Xelor re-read the 2nd paragraph of your post re Aristotle & Plato.
The first time I mention Plato or Aristotle is in post 45. You'll find that my comments derive from a remark in post 43, which is about Pantheism.
In the paragraphs following my first mention of Plato and Aristotle, you'll note that I wrote the following:
The problem with declaring based on his writings in Metaphysics is that the man's arguments had nothing to do with theism. The difference being that while Aristotle argued that there must be a "Prime Mover," which he describes as "pure actuality" rather than some sort of anthropomorphic entity, he didn't argue that a god, the Judeo-Christian notion of God, was that mover. Aristotle's is a secular argument, thus neither monotheistic or polytheistic.
As I alluded to in post 45, context is "everything." Were I to say "it's raining," would you think it's raining everywhere, or just where I am? Of course, you'd think it's raining where I am. The context, even though I didn't explicitly provide it is apparent to you because you understand how weather works. Reading Metaphysics and making inferences about what Aristotle meant, one must keep in mind the context in which that text's arguments are presented, and theism isn't part of it.

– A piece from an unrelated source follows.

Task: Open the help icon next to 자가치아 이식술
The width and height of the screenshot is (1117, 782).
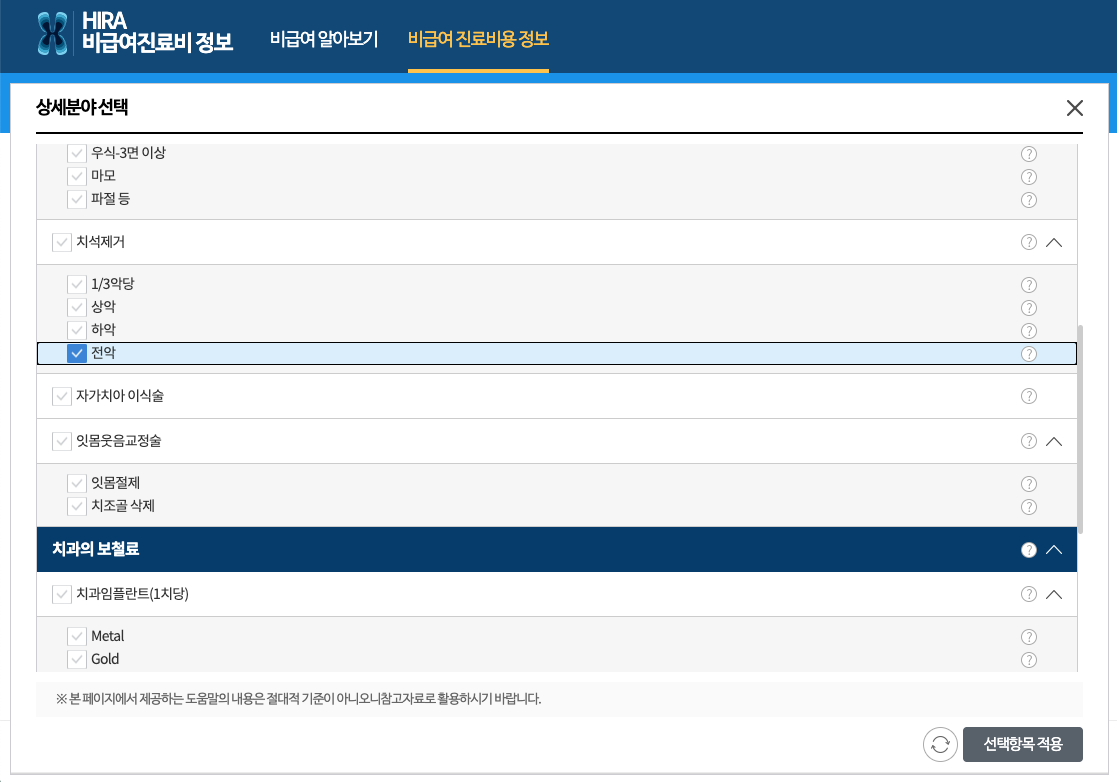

So far I have gone as far as the first sentence in your 4th paragraph. And yes there is a rebuttal, and it's that your first inference about an all powerful god being constrained to the same universe(s) he creates. This does not logically follow, since there has to be some form a causality that would require a being outside of the universe and all the rules it set upon it, to then create it. What you're asserting is like saying that a scientist made a rat maze, and after they have made it are now restrained to that maze. Or a game creator, now living inside of the game...I do not see the need for an all powerful being to then be forced to be constrained by their own rules.
I'll will read further
So in response to the ARGUMENT section. While you are correct there is no concrete deductive reasoning argument for gods existence...if there was, what would be the point. One of the pillars of Judeo-Christian theism is that god granted free will to humans, if we all know for certain an all powerful god existed, that's going to put quite the constrain on the same free will we were supposably granted. If we all knew he existed, and that he's powerful enough to create the entirety of the universe, why would we question otherwise, or try to prove or bet against an all powerful being? That would be just stupid and crazy.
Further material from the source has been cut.